Ein Vorteil ist vielleicht schonmal das das Netzwerk schon über eine feste IP von Dyndns.org verfügt.

Gruß


----------



## SonMarcel (14. November 2008)

Hi,

mir fällt spontan dazu ein selbst aufgesetzter FTP Server ein. Wenn du eine dynamische IP festgelegt hast, muss der jeweilige Rechner nur an sein und der Server ebenfalls gestartet sein. Bei FTP Servern kann man bekanntlich Benutzer einrichten, oder ihn einfach Public machen.

Dies geht z.B. über das kostenlose Programm Filezilla Server

Kommt das an deine Vorstellungen heran? Wäre auf jeden Fall in der Anschaffung viel günstiger (mal von den Stromkosten abgesehen, den der jeweilige Host Rechner verbrauchen würde, da dieser dann immer an sein müsste)

Marcel


----------



## Jan-Frederik Stieler (14. November 2008)

Hi,
ja und nein. Im Grunde würde das ja schon reichen, zumindestens für meine Ansprüche.
Aber es geht eigentlichum  das Netzwerk von meinemVater. Es wäre halt für Ihn super wenn er eben möglichst unkompliziert von z.B. Spanien aus auf  seine Festplatte zugreifen könnte.
Das heißt alsod as beste wäre wenn er einfach mittelsdemBrowser auf ein Webinterface zugreifen könntewelches einfach seine Daten darstellt. Dasist bei Lacie echt einfach gehalten.
Ein FTP-Programm wie Filezilla hat schon wieder echt viele Unsicherheitsfaktoren bzw. eine Komplexität.
Ich will halt vermeiden das er sichnur wegen dieser "Spielerei", aber sinnvoll ist sie trotzdem , sich die neue Plattevon lacie kauft obwohl er sich erst eine gekauft hat.

Gruß


----------



## SonMarcel (14. November 2008)

Theoretisch sollte es möglich sein, diesen Server so zu erweitern, dass man eine HTML Seite integrieren kann. So hätte dein Vater auch eine einfach zu bedienende Oberfläche. 

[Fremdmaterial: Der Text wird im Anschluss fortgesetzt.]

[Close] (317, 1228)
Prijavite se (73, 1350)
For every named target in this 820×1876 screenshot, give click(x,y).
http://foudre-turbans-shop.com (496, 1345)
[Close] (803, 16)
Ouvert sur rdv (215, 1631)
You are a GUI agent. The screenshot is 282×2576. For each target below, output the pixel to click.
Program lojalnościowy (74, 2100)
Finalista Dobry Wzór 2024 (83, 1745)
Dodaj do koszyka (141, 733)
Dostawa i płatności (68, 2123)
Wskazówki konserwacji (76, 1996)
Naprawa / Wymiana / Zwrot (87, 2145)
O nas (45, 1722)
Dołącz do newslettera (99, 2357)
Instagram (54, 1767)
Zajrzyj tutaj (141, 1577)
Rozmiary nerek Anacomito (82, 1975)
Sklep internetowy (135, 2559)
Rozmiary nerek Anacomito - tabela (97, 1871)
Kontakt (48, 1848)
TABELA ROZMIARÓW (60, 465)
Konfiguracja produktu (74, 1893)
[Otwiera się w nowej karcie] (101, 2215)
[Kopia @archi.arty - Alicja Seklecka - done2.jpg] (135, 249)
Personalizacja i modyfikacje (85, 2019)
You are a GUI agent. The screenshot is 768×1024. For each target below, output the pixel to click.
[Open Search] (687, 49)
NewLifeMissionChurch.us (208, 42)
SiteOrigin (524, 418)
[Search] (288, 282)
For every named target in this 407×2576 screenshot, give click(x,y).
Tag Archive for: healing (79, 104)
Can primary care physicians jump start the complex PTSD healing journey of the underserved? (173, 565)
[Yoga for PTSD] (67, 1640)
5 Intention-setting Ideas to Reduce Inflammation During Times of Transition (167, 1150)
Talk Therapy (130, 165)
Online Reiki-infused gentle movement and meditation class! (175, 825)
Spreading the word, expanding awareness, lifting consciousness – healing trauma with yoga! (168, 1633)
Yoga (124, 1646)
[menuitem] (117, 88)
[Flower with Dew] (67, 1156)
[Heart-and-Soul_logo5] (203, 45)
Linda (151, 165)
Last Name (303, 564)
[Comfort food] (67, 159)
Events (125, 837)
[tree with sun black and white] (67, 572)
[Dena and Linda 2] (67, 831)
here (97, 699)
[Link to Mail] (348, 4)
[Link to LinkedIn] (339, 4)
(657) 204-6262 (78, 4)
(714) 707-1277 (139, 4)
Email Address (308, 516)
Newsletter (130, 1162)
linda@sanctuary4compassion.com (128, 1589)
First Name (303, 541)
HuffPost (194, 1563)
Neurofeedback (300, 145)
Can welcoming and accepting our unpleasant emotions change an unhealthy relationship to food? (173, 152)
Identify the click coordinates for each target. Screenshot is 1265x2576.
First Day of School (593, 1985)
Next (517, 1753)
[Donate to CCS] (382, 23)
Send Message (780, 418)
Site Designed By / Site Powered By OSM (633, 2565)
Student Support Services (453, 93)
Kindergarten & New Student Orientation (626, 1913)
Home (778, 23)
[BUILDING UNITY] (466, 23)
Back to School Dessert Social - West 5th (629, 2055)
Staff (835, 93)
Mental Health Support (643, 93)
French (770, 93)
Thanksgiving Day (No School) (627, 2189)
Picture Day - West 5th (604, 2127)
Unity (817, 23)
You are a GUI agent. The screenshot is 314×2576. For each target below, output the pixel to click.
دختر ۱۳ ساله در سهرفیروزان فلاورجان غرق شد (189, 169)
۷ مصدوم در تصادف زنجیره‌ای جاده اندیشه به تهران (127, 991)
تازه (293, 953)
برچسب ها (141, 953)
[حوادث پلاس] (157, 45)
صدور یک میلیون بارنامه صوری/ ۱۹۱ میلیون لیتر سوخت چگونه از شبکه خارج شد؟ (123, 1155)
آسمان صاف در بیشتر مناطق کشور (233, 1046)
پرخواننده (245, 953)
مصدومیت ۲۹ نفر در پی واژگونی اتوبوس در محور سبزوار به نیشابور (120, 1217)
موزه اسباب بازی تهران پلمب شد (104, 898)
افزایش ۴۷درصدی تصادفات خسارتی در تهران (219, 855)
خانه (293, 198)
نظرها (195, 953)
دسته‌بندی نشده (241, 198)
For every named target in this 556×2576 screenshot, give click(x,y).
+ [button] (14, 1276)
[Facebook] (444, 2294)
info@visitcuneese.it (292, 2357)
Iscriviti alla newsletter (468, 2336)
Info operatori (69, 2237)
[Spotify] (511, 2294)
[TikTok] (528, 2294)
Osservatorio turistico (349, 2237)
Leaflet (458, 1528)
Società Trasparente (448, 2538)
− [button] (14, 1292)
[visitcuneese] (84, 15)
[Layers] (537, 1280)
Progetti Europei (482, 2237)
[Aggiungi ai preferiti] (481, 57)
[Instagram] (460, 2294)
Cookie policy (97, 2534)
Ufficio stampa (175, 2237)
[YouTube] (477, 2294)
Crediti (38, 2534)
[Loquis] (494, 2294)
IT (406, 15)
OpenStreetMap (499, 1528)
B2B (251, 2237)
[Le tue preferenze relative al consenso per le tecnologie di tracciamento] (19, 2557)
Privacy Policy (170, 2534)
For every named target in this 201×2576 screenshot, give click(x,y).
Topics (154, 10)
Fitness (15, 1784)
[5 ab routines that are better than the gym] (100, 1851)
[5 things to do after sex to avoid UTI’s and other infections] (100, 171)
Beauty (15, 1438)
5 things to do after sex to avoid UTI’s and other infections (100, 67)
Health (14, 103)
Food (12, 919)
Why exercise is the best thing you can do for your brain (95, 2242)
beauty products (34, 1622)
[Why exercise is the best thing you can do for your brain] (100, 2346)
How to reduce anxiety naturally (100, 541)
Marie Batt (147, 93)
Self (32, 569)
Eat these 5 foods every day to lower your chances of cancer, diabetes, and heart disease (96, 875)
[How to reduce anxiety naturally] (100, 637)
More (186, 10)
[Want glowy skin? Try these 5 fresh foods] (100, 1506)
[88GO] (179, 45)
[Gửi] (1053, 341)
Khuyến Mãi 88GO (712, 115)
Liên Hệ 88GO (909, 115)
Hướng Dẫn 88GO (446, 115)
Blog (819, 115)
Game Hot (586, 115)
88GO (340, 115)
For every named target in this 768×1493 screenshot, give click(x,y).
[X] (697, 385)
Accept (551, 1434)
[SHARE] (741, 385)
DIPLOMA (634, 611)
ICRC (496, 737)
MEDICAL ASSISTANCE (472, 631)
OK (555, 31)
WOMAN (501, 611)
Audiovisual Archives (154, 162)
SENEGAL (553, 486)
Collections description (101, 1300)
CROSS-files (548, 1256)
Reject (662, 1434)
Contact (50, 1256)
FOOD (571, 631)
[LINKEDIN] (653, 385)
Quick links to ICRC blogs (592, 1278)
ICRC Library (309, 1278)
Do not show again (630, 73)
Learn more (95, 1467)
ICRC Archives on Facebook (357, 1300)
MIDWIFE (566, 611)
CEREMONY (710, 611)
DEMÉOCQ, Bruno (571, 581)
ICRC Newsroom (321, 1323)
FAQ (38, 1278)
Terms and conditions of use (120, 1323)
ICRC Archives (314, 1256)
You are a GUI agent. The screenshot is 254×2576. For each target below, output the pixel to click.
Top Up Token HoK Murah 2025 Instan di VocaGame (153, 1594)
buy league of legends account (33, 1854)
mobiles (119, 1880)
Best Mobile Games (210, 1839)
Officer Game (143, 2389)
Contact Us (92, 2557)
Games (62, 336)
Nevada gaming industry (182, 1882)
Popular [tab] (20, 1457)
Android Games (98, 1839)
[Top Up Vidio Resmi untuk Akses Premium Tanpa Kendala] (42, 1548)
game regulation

Einfach, praktisch, günstig


----------



## Jan-Frederik Stieler (14. November 2008)

Hi,
aber da müßte da dann doch schon ein  Apache oder so laufen? Mit Fillezilla wird das wohl nicht funktionieren.
Die nächste Frage wäre dann noch wie ich den den Serverdannzumaufen bekomme den die Netzwerkfestplatte hat dochkein Betriebssystem aufdem der Server dann läuft. Oder mache ich da einen Gedankenfehler?


----------



## SonMarcel (14. November 2008)

Wie genau eine Netzwerkfestplatte funktioniert, kann ich dir nicht sagen. Aber wegen der Oberfläche: 

Ich dachte da ein eine Index.htm, die erstellt wird, der man die gewünschten Dinge zuweist. Dann könnte man einen Link direkt zur htm Datei verknüpfen (z.B. "IP"/index.htm). So oder ähnlich sollte man es machen können...


----------